**TASK DESCRIPTION**
The word "accomplish" marks the lines to copy; find all of them in the entries below.

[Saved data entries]

★ ★ ★ ★

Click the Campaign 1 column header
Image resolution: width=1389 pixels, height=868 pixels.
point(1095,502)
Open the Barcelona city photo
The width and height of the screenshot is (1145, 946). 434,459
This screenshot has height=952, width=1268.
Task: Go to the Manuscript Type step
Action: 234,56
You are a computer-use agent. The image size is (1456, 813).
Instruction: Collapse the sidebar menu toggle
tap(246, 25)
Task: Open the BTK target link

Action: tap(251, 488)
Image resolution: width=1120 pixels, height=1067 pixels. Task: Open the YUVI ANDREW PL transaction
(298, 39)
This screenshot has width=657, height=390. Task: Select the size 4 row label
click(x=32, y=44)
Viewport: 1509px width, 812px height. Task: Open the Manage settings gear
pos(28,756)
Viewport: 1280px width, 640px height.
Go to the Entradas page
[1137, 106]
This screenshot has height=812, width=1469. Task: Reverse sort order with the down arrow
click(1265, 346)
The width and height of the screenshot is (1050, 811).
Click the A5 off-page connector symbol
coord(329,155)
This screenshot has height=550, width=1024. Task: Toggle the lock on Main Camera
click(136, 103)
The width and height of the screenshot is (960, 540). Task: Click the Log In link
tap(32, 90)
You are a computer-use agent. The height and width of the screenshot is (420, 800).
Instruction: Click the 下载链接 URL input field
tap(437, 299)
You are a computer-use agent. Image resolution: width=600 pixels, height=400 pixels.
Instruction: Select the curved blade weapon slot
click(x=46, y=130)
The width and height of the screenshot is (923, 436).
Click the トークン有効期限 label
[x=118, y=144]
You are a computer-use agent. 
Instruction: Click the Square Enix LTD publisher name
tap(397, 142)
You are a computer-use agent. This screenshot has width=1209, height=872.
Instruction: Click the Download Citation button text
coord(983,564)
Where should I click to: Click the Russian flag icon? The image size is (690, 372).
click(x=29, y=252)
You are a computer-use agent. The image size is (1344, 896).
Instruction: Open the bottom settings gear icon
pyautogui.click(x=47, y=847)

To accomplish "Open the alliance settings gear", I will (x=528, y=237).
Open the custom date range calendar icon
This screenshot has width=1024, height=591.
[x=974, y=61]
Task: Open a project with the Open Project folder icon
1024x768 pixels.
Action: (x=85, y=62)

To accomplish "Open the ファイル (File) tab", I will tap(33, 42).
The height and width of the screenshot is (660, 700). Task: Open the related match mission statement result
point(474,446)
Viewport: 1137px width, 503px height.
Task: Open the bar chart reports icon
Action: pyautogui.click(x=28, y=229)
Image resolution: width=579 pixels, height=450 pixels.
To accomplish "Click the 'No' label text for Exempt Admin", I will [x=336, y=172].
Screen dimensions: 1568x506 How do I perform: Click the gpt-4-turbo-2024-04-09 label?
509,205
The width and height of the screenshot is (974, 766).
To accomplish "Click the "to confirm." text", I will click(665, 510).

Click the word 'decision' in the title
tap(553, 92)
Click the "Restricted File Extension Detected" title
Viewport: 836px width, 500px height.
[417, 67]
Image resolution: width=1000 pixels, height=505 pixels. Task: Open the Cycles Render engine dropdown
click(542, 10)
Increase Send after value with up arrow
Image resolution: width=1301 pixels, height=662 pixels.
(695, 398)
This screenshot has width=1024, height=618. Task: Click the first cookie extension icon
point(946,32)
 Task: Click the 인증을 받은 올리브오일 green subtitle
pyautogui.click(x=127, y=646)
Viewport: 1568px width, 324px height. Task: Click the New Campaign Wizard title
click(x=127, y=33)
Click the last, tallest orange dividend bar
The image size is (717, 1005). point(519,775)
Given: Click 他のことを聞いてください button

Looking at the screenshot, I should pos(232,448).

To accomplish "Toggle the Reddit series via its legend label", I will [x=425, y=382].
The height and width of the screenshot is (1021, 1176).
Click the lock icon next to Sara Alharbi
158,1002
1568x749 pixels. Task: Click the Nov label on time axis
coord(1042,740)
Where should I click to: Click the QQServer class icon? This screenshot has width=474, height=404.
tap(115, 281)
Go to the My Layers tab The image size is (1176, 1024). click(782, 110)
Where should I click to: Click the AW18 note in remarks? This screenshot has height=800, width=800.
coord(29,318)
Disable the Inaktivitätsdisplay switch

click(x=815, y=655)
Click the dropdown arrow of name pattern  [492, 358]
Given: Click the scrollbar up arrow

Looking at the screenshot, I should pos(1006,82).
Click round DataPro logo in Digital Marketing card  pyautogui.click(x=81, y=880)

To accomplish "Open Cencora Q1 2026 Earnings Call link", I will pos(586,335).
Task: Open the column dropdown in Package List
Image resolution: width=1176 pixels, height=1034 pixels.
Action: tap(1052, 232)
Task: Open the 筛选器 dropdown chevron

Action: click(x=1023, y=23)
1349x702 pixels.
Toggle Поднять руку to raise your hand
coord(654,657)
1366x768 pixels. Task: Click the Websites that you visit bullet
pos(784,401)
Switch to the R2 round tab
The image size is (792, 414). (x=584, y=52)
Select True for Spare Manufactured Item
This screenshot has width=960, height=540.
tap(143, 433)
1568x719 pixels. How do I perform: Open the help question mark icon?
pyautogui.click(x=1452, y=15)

★ ★ ★ ★

**FINAL ANSWER**
To accomplish "Open the alliance settings gear", I will (x=528, y=237).
To accomplish "Open the ファイル (File) tab", I will tap(33, 42).
To accomplish "Click the 'No' label text for Exempt Admin", I will [x=336, y=172].
To accomplish "Click the "to confirm." text", I will click(665, 510).
To accomplish "Toggle the Reddit series via its legend label", I will [x=425, y=382].
To accomplish "Open Cencora Q1 2026 Earnings Call link", I will pos(586,335).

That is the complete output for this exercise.